Print the vesting schedule text below word for word, in full.

----- Given passage

One-half of the remaining unvested balance will vest one year after the First Vesting Day (the
“Second Vesting Day”). Accordingly, 2/3rds of the Bonus Account will be vested on the
Second Vesting Day (assuming no accelerated vesting has occurred as a result of a Change of
Control, as addressed below). The remaining unvested balance of the Bonus Account will vest one
year after the Second Vesting Day (the “Third Vesting Day”). Thus, the Bonus Account will be 100%
vested on the Third Vesting Day.
In particular, we understand that, on July 1, 2005 you were 46 years old and had 4 years of
service with the Company, so that the sum of your age and years of service will be 50. Therefore,
if you remain continuously employed with the Company until July 1, 2011, that day will be the first
July 1st that occurs at least one year after the day on which your years of service plus
your age will equal or exceed 60. Accordingly, that day will be the First Vesting Day, and
1/3rd of the unvested balance of your Bonus Account will vest on that day. One-half of
the remaining unvested balance will vest on July 1, 2012, i.e., the Second Vesting Day; and
the remaining unvested balance in your Bonus Account will vest on July 1, 2013, i.e., the
Third Vesting Day.

----------
----- Dataset excerpts

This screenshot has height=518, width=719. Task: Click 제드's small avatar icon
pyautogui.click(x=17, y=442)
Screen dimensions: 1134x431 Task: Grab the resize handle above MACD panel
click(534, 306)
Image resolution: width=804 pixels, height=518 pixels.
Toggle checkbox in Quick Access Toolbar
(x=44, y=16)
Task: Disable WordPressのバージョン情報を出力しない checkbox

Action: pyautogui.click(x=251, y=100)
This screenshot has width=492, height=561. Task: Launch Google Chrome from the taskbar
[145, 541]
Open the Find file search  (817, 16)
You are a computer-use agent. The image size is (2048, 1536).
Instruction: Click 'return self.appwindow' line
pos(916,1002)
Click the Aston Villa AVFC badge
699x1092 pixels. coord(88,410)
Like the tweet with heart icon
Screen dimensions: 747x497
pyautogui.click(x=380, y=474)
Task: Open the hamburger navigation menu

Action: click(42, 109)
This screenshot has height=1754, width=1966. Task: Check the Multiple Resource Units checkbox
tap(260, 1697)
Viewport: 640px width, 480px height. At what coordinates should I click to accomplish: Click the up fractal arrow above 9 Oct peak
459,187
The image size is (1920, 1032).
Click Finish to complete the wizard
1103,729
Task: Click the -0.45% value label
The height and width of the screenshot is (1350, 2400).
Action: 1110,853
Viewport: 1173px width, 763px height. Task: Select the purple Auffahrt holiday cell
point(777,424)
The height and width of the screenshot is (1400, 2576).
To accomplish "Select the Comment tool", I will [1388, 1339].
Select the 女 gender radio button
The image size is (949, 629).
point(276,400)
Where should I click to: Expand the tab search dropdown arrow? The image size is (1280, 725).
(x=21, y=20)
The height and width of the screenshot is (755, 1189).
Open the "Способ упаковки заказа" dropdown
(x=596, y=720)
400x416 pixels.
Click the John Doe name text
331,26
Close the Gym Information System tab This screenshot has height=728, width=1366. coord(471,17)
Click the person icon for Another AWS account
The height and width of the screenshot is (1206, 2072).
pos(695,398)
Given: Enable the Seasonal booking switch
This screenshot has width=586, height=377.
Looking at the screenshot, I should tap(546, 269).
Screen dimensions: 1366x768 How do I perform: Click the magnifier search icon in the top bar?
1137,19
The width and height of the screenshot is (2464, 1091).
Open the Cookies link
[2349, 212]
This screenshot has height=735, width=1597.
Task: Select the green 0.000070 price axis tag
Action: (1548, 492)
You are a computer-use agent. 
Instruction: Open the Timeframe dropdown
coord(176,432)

----------

- [Full answer]
One-half of the remaining unvested balance will vest one year after the First Vesting Day (the
“Second Vesting Day”). Accordingly, 2/3rds of the Bonus Account will be vested on the
Second Vesting Day (assuming no accelerated vesting has occurred as a result of a Change of
Control, as addressed below). The remaining unvested balance of the Bonus Account will vest one
year after the Second Vesting Day (the “Third Vesting Day”). Thus, the Bonus Account will be 100%
vested on the Third Vesting Day.
In particular, we understand that, on July 1, 2005 you were 46 years old and had 4 years of
service with the Company, so that the sum of your age and years of service will be 50. Therefore,
if you remain continuously employed with the Company until July 1, 2011, that day will be the first
July 1st that occurs at least one year after the day on which your years of service plus
your age will equal or exceed 60. Accordingly, that day will be the First Vesting Day, and
1/3rd of the unvested balance of your Bonus Account will vest on that day. One-half of
the remaining unvested balance will vest on July 1, 2012, i.e., the Second Vesting Day; and
the remaining unvested balance in your Bonus Account will vest on July 1, 2013, i.e., the
Third Vesting Day.